Happy Memorial Day. But please remember!

It’s a little too cold, wet, and bleak for most people around here to be out having fun, but that makes it a good time to remember the purpose of the holiday today: to honor those who fought and died to preserve the freedoms we take for granted. All the more important because some Americans — especially our leaders — are increasingly willing to abandon those freedoms, and even dishonor those who died for our freedom.

For a good Memorial Day read, Glenn Reynolds linked this WSJ piece by Navy SEAL Leif Babbin: “A Tradition of Sacrifice, From Yorktown to Ramadi: It was not the Declaration of Independence that gave us freedom but the Continental Army.

I especially liked this:

The dead did not wish to be martyred.
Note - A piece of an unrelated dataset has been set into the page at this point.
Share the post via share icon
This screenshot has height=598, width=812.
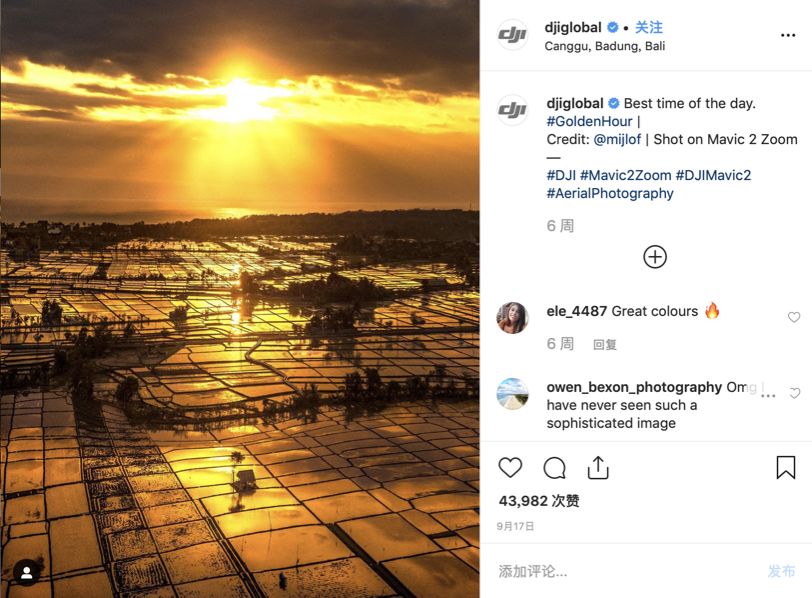point(598,467)
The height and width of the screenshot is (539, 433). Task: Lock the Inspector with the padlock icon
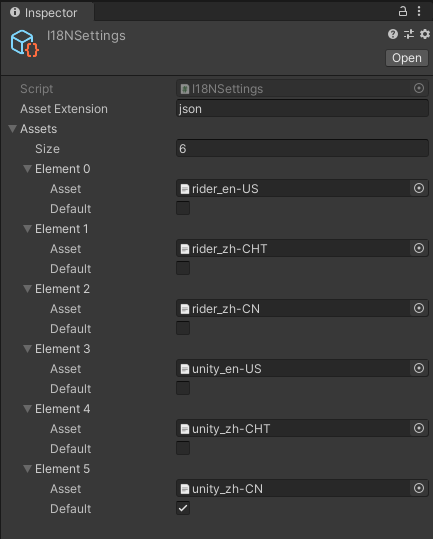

They no doubt longed to return to their homes and families. But they believed in the “glorious cause,” something far greater than themselves. Despite knowing the dangers before them, they followed Gen. Washington into the fray even when victory seemed hopeless and the cause all but lost.

In America today, there are those who believe that under no circumstances is war the answer. Violence only begets more violence, we’re told. The unstated message: Nothing is worth fighting and dying for. History disagrees.

It certainly does. And I think those “WAR IS NOT THE ANSWER” bumperstickers (which I still see all over the place) are dishonoring our war dead.

Remember.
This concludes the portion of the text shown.